Because conventional surgery, radiotherapy, and anthracycline-based chemotherapy typically yield disappointing results, a definitive standard of care for MEITL has yet to be established. However, the IVE/MTX (ifosfamide, etoposide, epirubicin/methotrexate) protocol has emerged as a superior first-line therapy due to its enhanced tumor control and manageable toxicity [36]. For transplant-eligible candidates, the preferred strategy is induction chemotherapy followed by ASCT, which can facilitate long-term remission if performed during the first complete or partial remission [7, 37]. Our study reinforces this approach: of the two patients treated with the IVE/MTX-ASCT sequence, one achieved an overall survival (OS) exceeding 48 months, while the other relapsed at three months with an OS of 14 months.

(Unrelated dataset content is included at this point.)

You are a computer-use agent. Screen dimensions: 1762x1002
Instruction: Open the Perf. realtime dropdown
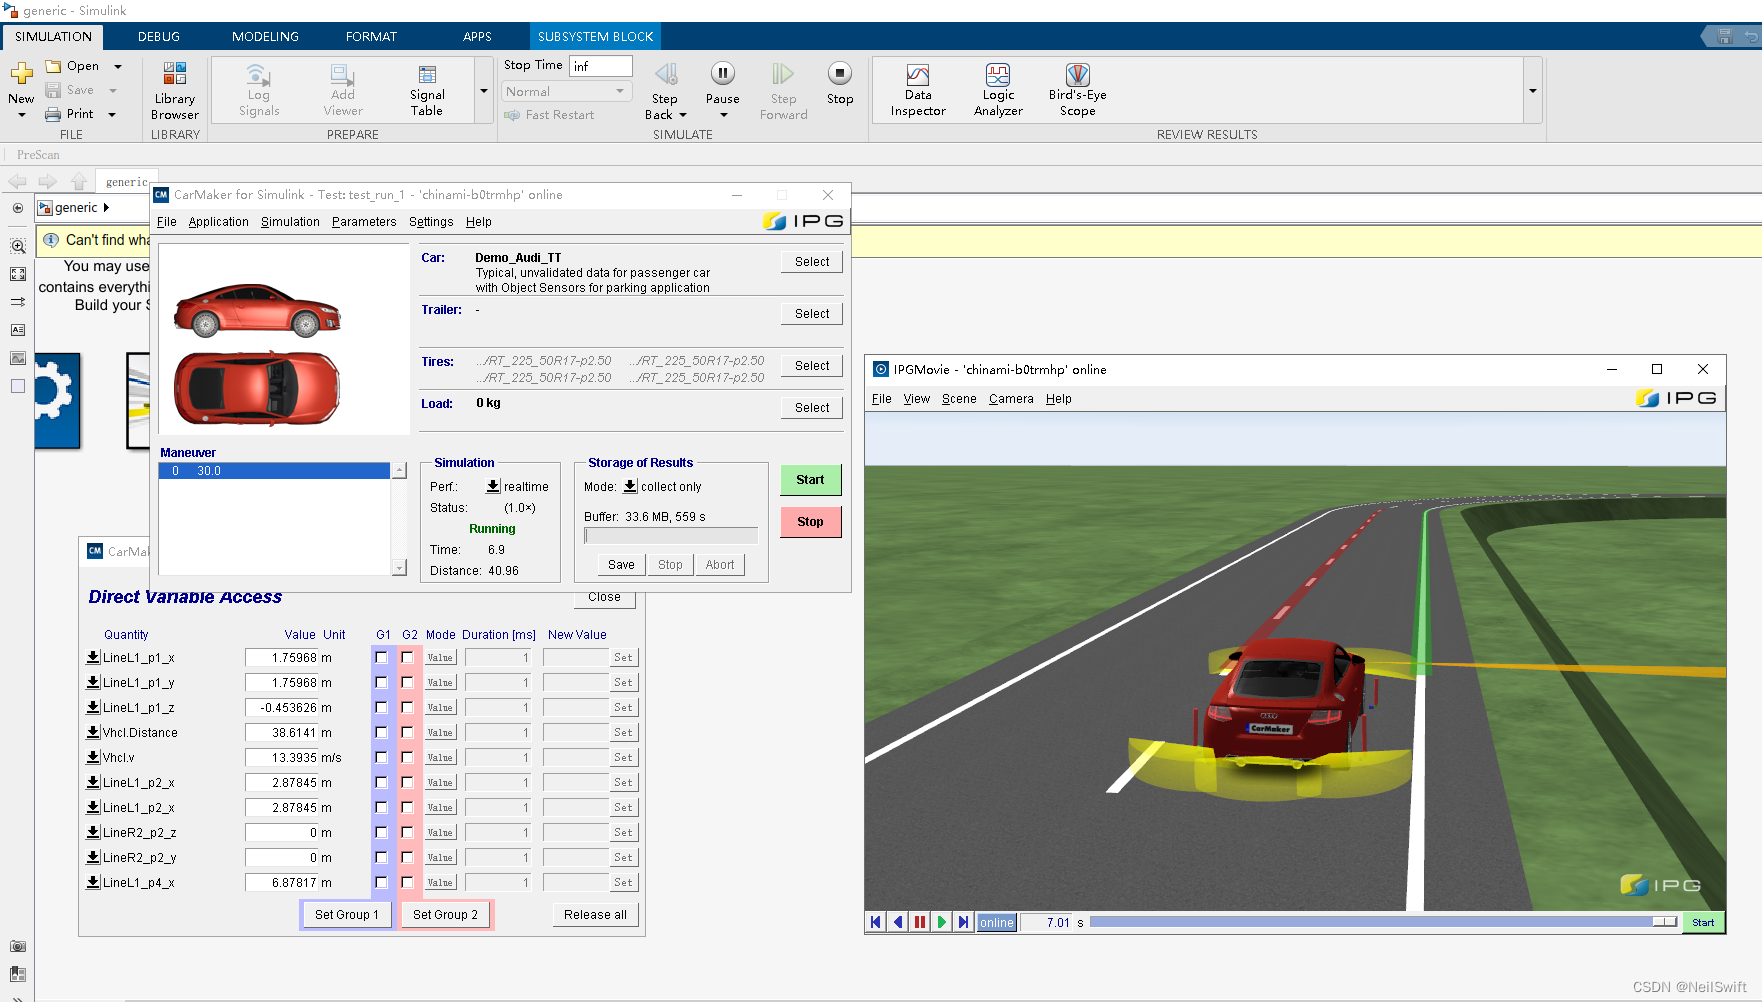(x=493, y=487)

Furthermore, proactive nutritional support via parenteral or enteral feeding is recommended to enhance performance status and treatment tolerance [34]. Given these findings, a comprehensive strategy combining an effective chemotherapy regimen like IVE/MTX, consolidative ASCT, and proactive nutritional support currently represents the most viable therapeutic option for MEITL.

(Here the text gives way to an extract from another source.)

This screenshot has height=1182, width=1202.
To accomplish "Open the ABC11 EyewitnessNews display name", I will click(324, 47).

There are certain limitations in our study. First, the single center study design ensured a high degree of care protocol uniformity and data granularity, but it might limit the generalizability of our findings. The results should be interpreted cautiously when applying them to different healthcare settings or geographic regions. Second, the relatively small sample size might limit the statistical power to detect subtle differences between groups. More cases would be necessary for both confirmation of our preliminary findings and further subgroup analysis. Third, the retrospective nature of this study might introduce inherent risks of selection and information bias, as we relied on existing medical records that were not designed for research purposes originally.
Conclusions
MEITL is a rare primary gastrointestinal lymphoma characterized by a poor prognosis and a higher prevalence among Asian populations. Clinicians should maintain a high index of suspicion for MEITL in Asian patients presenting with jejunal lesions, weight loss, chronic diarrhea, and bowel perforation, particularly when accompanied by characteristic imaging and endoscopic findings. Early diagnosis is critical, as it allows for the maintenance of superior nutritional status; furthermore, proactive nutritional support before and during treatment may reduce morbidity and mortality. Currently, intensive chemotherapy followed by ASCT appears to be the preferred therapeutic strategy.